Google hires designer behind Apple’s mobile chips
Google wasn’t shy about targeting its Pixel phones at iPhone users (it even helped them migrate), and now that similarity could extend to the processors under the hood. Variety has discovered that Google recently hired Manu Gulati, a key chip designer at Apple, to become its lead system-on-chip architect. While Gulati’s LinkedIn profile doesn’t say much about what he’s doing, sources claim that Google hired him with the goal of designing its own CPUs for Pixel phones. It’s looking for more chip experts, too, and has posted job listings or a “mobile SoC CPU architect” and similar roles.
We’ve reached out to Google for comment and will let you know if it can elaborate on the hire.
It’s not completely shocking that Google would go this route: there were rumblings in 2016 about Pixel phones eventually adopting custom processors. The big concern is whether or not it’s practical. Apple, Huawei and Samsung can all justify in-house CPUs because they sell many millions of devices every quarter. Google hasn’t divulged Pixel sales, but it’s safe to say they’re nowhere near as large as more established rivals with wider availability and bigger marketing budgets. If Variety is accurate, Google is betting either on the Pixel line’s continued growth or is willing to take the likely financial hit that comes with making chips in smaller batches.

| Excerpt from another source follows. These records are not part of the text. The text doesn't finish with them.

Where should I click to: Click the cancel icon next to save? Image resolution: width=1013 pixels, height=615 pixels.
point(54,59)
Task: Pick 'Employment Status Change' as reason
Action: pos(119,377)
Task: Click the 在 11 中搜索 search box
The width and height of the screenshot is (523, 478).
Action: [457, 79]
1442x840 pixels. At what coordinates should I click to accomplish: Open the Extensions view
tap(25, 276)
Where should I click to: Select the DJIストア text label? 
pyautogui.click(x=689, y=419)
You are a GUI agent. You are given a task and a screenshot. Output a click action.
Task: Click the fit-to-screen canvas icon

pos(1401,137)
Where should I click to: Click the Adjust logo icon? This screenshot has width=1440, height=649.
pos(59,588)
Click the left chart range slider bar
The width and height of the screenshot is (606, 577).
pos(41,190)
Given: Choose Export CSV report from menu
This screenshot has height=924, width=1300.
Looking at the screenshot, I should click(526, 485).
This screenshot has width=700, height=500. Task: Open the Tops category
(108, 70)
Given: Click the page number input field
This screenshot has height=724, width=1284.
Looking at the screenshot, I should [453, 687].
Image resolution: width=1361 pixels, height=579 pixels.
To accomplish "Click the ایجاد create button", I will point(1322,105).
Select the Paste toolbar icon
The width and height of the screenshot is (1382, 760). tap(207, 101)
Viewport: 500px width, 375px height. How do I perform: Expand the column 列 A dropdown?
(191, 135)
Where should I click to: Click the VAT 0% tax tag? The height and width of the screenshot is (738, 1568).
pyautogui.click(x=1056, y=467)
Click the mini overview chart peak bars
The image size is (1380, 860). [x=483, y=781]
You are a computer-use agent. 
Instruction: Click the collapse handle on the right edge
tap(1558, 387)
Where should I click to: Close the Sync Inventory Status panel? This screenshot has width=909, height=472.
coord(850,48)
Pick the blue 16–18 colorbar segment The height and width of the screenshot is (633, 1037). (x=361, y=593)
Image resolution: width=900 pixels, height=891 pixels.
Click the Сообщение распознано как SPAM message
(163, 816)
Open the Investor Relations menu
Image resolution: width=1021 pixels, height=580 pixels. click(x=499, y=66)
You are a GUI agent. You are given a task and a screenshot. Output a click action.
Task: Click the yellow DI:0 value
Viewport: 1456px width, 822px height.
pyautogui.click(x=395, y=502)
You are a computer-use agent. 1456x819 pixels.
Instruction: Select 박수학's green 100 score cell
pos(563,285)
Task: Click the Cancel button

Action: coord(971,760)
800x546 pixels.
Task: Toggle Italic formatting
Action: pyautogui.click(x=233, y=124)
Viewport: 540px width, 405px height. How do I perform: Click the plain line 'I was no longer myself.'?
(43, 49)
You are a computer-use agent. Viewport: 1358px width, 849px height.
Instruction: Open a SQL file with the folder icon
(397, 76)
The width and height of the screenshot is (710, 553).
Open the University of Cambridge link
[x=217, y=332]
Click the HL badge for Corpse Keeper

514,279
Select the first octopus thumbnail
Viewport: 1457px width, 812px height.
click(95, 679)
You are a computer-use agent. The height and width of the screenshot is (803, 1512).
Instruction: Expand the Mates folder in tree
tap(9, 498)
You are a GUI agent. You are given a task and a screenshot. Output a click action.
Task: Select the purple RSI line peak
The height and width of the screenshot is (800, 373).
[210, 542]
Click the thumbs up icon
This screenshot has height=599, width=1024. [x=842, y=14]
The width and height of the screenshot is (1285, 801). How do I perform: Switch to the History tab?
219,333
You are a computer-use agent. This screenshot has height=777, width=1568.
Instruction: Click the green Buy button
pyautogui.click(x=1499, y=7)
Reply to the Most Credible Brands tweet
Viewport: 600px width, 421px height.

The custom chip strategy could also make Google’s Android partners nervous. They’ve had to accept Google as a hardware competitor for years, to varying degrees, but they’ve also known that Nexus and Pixel phones were using off-the-shelf chips that reduced their ability to stand out. If Google can give itself a performance advantage through custom processors, that would change the game. The Pixel line would have an edge over the sea of Snapdragon-based phones on the market, and it might fare better against Huawei and Samsung phones. Apple wouldn’t have as much to worry about (it’s the only choice for iOS, after all), but it might sweat a bit if Google can brag about its hardware brawn.